The CIPD has a factsheet on mentoring which explains what it is, and how coaching is different. The Coaching and Mentoring Network also offers definitions and other resources. TIN - the Improvement Network from the East Midlands has an area devoted to mentoring, coaching and facilitating. Healthcare Workforce has a mentoring framework looking at the benefits of mentoring, how a mentoring relationship works, and what makes a good mentor.

The National Institute for Innovation and Improvement has some mentoring case studies. They also have a coaching programme for senior leaders. The Nursing Standard has stories of students' experiences of being mentored.

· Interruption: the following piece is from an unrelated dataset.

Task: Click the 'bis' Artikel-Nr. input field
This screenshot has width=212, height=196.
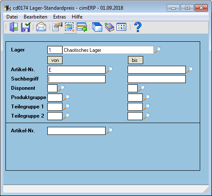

If you are not in need of a mentor, then do think about being a mentor yourself. You'll learn from your mentee, you'll boost your own CV, it's really good for your communication and management skills and also boosts your confidence.

We have books in the library on mentoring and coaching - Coaching for Effective Learning, Coaching and Mentoring at Work, Effective Coaching in Healthcare and Everyone Needs a Mentor are just the tip of the iceberg. The Training and Development team can also help with mentoring and coaching.